Benchmark U.S. crude on Monday rose $1.33 to end at $88.43 per barrel in New York, while Brent crude rose by $1.95 to finish at $103.37 per barrel in London.
The Federal Reserve is considering new moves to boost consumer spending, and analysts are betting Fed Chairman Ben Bernanke will talk about that when he addresses Congress on Tuesday and Wednesday. As consumers spend more and the economy strengthens, demand for oil is likely to rise.
"The market is pricing in some hope that he (Bernanke) will do something tomorrow," said Phil Flynn, an analyst with Price Futures Group.

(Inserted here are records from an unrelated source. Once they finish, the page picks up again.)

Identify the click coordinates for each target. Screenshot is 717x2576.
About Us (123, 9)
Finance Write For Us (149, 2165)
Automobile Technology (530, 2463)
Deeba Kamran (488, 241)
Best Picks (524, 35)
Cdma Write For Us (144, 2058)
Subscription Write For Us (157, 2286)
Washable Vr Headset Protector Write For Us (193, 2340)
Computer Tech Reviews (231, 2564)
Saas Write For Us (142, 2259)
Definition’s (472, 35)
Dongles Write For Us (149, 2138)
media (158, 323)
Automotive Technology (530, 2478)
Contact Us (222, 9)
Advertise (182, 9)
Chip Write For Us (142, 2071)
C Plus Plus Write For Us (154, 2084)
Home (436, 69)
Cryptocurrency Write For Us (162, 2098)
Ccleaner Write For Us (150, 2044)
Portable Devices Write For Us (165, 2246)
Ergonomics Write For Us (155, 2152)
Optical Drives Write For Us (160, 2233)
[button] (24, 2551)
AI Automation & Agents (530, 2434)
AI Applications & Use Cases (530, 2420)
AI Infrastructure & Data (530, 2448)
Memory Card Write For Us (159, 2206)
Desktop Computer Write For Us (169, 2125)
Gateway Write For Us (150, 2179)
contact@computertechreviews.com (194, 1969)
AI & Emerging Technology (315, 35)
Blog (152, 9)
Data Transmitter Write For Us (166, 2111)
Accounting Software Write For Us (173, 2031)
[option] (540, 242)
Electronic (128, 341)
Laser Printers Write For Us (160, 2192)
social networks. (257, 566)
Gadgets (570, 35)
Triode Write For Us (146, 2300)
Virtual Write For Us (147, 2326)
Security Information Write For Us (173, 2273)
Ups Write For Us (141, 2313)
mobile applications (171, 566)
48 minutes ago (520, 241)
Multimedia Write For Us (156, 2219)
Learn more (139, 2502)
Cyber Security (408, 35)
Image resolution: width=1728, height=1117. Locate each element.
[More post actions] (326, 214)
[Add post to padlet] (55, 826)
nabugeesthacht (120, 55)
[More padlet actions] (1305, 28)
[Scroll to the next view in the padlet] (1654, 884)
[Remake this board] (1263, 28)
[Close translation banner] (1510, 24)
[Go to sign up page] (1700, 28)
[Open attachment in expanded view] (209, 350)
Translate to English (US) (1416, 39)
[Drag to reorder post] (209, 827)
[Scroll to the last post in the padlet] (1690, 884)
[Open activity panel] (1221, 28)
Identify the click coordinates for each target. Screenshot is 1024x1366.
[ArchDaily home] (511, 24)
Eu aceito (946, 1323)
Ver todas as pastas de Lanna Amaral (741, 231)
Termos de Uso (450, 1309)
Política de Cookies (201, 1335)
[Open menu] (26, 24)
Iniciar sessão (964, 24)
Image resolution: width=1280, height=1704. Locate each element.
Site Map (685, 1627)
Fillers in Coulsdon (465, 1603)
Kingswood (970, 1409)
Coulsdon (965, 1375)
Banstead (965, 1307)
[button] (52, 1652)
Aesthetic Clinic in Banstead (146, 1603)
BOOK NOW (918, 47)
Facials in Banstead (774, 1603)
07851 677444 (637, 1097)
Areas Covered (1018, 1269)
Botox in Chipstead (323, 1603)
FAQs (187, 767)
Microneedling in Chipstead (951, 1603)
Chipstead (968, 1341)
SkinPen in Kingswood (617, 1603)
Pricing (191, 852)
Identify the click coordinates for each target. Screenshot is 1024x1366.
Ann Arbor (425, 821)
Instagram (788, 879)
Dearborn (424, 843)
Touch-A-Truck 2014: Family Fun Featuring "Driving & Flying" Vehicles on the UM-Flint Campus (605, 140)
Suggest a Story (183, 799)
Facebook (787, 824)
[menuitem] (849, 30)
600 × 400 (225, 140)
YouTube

Last month the Fed extended plans to drive down long-term interest rates. Fed officials are still open to taking more aggressive steps to support the economy, though policymakers disagree over whether now is the right time to do that.
Oil prices rose despite some downbeat reports about the global economy.
— The International Monetary Fund lowered its global growth forecast slightly due to continued financial troubles in Europe and slower expansion in China and India. The IMF expects the world economy to grow by 3.5 percent this year, down from a previous forecast of 3.6 percent.
— China said over the weekend that its economy was cooling off. Chinese Premier Wen Jiabao said the country has not yet entered into a recovery, and that its "economic difficulties may continue for some time." China is the world's second-largest oil consumer, after the U.S. If its economy slows, it's likely its demand for oil will fall as well.
— In the U.S., the Commerce Department reported that Americans cut back on spending at retail business in June. Retail sales have declined for three months in a row. That hasn't happened since the peak of the financial crisis in 2008. The dollar sank after the retail sales report was released, and that pushed the price of oil even higher. Oil, which is traded in dollars, tends to rise as the dollar falls and makes oil cheaper for investors holding foreign money.
At the pump, retail U.S. gasoline prices were relatively flat over the weekend, adding less than a penny from Friday to a national average of $3.396 per gallon, according to AAA, Wright Express and Oil Price Information Service. Gasoline prices have dropped by an average of 54 cents per gallon since topping out close to $4 a gallon in April. They're also 28 cents per gallon cheaper than the same time last year.
In other futures trading, heating oil added 3.95 cents to end at $2.8277 per gallon, while wholesale gasoline rose by 3.86 cents to finish at $2.8547 per gallon. Natural gas fell by 7.3 cents to finish at $2.8010 per 1,000 cubic feet.